-- Opening Marker --
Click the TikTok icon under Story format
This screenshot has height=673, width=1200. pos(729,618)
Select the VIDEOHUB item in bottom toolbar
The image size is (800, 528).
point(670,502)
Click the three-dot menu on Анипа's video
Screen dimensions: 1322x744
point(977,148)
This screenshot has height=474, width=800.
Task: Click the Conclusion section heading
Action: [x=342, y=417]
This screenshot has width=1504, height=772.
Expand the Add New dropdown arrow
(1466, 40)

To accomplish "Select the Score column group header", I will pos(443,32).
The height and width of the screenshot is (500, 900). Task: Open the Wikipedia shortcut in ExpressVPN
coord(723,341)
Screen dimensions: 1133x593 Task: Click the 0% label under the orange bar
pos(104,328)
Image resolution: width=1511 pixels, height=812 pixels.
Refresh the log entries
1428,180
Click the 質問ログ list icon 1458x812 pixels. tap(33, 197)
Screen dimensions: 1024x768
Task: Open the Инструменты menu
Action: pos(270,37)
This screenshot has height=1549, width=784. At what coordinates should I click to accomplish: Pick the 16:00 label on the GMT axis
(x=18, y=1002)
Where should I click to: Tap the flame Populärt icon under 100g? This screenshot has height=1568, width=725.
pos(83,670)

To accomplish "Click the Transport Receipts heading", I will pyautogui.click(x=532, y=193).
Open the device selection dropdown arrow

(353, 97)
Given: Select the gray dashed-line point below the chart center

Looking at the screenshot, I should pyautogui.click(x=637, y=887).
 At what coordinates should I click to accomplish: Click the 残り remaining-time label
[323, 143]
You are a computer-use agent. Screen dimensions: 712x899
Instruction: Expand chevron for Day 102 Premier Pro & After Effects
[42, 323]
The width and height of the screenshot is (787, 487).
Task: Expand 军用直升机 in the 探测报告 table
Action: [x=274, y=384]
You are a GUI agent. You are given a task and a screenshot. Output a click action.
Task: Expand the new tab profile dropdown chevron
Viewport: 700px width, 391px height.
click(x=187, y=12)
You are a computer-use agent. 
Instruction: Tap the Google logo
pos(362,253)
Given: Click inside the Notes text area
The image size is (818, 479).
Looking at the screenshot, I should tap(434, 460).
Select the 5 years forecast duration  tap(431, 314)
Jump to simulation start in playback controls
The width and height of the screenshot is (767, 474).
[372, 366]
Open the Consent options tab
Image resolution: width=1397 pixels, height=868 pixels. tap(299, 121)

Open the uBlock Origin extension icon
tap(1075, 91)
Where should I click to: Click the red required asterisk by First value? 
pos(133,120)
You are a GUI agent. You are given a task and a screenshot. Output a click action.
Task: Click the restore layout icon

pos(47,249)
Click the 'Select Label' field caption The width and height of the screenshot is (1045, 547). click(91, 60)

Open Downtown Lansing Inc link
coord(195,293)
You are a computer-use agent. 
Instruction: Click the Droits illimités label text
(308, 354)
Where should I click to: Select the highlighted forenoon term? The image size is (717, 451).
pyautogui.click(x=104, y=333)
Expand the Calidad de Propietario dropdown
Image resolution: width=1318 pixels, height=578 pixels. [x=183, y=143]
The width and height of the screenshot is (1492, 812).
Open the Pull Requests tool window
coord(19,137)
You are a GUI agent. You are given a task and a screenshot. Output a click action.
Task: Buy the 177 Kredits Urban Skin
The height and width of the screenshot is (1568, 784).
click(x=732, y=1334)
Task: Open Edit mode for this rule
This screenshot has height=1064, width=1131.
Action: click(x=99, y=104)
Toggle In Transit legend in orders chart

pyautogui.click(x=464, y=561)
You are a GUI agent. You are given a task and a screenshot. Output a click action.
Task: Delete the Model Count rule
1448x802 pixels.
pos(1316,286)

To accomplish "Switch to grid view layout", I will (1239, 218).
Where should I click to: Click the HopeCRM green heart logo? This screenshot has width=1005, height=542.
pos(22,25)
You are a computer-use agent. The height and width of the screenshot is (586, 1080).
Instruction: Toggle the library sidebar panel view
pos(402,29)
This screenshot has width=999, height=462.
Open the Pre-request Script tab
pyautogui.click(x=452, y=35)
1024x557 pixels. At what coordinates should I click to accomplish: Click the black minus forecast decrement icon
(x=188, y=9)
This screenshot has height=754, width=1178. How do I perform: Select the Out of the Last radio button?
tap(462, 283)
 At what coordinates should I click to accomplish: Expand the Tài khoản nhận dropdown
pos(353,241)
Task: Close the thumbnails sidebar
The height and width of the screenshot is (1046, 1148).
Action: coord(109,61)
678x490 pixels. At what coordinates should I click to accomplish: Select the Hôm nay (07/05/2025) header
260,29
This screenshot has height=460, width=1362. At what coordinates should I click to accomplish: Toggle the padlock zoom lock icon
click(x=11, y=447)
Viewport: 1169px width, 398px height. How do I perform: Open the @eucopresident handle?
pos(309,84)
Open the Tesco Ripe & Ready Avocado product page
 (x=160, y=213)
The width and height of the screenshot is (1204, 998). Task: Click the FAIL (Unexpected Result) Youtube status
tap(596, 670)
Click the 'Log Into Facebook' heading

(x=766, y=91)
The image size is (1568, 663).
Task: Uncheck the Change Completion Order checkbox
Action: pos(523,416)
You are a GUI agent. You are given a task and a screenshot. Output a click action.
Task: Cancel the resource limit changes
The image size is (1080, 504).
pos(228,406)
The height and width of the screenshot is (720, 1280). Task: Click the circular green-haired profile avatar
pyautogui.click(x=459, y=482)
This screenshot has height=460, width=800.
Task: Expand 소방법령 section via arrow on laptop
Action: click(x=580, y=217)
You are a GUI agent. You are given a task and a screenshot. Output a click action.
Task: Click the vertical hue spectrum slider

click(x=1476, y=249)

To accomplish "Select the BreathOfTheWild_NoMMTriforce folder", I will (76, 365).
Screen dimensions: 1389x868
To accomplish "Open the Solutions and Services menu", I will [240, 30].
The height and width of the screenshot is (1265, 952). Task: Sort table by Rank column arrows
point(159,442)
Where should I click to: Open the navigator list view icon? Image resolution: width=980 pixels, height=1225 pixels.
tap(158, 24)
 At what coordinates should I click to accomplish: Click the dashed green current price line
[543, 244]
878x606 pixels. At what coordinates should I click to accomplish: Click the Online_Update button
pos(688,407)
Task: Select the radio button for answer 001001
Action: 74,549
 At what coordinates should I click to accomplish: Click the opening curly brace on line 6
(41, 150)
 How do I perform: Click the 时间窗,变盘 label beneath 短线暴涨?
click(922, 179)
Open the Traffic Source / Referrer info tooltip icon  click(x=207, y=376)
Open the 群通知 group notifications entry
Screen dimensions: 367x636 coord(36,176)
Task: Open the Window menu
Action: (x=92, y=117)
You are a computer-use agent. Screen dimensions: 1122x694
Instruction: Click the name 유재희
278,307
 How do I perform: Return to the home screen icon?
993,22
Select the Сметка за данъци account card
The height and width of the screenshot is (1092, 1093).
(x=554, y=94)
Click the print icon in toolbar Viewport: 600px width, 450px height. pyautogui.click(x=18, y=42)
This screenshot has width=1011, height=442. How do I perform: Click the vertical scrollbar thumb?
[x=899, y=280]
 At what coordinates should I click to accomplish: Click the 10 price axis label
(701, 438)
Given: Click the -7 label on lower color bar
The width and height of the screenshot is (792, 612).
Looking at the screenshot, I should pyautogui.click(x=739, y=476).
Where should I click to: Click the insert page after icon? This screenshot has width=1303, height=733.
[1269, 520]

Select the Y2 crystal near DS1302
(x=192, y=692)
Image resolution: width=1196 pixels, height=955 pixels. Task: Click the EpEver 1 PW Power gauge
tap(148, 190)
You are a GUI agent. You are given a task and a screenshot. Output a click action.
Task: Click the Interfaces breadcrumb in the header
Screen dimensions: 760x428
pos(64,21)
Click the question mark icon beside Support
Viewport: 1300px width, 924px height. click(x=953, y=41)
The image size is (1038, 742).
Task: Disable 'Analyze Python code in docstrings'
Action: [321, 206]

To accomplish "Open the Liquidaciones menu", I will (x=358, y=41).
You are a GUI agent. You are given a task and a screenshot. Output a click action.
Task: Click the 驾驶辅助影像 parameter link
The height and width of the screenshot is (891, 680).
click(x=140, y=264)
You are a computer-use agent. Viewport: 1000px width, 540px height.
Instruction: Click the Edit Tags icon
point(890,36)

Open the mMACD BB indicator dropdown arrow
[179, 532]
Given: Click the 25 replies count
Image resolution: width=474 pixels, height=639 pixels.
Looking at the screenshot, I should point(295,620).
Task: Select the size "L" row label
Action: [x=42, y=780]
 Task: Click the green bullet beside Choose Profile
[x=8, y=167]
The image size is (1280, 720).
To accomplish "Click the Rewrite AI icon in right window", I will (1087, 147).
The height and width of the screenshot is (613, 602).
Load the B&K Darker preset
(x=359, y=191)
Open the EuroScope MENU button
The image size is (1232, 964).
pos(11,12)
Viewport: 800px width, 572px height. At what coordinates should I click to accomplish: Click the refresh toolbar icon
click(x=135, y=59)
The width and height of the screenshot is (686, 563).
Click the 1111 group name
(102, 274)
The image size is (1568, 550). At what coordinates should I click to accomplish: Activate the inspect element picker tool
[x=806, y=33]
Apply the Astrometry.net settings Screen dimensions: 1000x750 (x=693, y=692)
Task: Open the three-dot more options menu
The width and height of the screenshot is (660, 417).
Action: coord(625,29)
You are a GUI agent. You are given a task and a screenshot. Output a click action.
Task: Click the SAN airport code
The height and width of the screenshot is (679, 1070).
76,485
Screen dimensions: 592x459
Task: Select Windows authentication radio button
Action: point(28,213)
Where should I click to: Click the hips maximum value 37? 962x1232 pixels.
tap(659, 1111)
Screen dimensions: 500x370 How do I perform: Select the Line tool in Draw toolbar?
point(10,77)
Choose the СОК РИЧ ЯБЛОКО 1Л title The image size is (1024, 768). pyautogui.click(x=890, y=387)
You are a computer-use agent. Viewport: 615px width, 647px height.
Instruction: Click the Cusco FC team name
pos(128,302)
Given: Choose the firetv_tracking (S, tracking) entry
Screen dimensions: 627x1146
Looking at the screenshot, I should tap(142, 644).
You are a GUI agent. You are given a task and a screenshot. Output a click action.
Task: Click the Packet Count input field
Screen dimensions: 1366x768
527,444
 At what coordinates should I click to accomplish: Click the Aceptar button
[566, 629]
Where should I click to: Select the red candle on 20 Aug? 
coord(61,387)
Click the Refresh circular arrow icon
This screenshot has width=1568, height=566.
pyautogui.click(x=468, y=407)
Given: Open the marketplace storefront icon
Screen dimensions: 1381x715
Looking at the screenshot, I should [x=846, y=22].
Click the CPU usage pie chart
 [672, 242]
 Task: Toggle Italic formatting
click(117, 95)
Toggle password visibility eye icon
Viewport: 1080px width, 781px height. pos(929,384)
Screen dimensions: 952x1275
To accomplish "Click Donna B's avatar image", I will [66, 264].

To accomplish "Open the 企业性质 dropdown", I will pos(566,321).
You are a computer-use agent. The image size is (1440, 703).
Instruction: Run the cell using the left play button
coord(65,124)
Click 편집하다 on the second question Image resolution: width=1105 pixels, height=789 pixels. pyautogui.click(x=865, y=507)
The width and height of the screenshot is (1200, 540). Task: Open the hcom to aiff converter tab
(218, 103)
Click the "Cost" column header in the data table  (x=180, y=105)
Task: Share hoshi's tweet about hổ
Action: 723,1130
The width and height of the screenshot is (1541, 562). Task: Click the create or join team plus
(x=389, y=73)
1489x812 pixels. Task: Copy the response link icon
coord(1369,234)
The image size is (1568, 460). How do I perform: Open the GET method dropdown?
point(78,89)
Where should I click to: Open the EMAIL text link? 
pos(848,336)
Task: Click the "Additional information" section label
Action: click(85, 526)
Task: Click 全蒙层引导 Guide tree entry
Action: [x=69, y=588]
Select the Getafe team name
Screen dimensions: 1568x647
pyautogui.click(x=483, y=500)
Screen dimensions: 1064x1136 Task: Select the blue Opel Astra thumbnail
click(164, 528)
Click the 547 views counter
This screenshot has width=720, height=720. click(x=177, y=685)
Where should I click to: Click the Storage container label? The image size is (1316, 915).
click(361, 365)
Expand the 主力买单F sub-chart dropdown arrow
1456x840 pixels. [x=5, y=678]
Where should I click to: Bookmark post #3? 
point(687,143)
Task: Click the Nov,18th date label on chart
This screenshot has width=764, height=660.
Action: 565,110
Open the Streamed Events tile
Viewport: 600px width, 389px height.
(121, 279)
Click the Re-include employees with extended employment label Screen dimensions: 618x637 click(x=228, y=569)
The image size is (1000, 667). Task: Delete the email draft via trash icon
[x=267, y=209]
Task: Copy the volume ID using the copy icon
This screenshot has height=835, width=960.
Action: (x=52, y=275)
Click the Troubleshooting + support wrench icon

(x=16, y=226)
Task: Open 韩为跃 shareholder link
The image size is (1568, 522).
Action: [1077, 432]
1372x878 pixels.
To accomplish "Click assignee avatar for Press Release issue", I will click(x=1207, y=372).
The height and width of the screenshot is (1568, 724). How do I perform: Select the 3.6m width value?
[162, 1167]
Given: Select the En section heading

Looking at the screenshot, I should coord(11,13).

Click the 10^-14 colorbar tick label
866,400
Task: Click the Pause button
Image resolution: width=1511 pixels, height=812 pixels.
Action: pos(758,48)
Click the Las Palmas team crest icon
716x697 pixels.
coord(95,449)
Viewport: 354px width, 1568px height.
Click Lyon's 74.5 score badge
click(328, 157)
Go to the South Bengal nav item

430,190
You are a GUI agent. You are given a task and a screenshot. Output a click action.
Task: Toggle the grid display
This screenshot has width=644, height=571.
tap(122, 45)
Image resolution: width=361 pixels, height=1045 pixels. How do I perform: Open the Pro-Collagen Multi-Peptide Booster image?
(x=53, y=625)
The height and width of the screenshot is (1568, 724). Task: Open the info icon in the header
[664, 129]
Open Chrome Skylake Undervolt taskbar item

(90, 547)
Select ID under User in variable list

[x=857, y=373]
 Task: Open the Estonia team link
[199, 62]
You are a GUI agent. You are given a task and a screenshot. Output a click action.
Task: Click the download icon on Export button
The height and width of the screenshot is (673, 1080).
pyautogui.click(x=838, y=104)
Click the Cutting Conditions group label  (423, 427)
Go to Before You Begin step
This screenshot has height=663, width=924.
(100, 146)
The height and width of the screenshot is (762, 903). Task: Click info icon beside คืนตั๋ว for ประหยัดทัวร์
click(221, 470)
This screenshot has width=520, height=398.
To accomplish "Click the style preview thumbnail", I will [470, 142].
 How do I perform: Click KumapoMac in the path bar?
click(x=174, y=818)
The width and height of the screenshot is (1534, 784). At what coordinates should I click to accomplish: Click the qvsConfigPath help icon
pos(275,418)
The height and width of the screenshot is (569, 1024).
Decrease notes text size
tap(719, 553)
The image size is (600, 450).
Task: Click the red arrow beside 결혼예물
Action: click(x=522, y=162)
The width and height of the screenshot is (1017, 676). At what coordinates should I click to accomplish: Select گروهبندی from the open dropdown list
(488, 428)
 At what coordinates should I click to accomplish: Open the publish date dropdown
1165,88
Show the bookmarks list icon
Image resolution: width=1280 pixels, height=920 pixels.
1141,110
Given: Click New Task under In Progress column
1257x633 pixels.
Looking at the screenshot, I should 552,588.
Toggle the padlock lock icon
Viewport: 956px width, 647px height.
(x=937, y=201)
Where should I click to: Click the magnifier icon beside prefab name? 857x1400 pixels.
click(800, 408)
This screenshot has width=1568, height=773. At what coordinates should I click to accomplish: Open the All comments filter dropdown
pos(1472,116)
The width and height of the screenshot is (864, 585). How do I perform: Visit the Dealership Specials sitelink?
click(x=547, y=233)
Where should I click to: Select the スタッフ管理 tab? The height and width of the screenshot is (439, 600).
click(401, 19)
-- Closing Marker --
Copy the lines of the data above exactly as written, beginning with the line containing "Open the mMACD BB indicator dropdown arrow" and ending with the line containing "Open the EuroScope MENU button", and leave out all other lines.

Open the mMACD BB indicator dropdown arrow
[179, 532]
Given: Click the 25 replies count
Image resolution: width=474 pixels, height=639 pixels.
Looking at the screenshot, I should point(295,620).
Task: Select the size "L" row label
Action: [x=42, y=780]
 Task: Click the green bullet beside Choose Profile
[x=8, y=167]
The image size is (1280, 720).
To accomplish "Click the Rewrite AI icon in right window", I will (1087, 147).
The height and width of the screenshot is (613, 602).
Load the B&K Darker preset
(x=359, y=191)
Open the EuroScope MENU button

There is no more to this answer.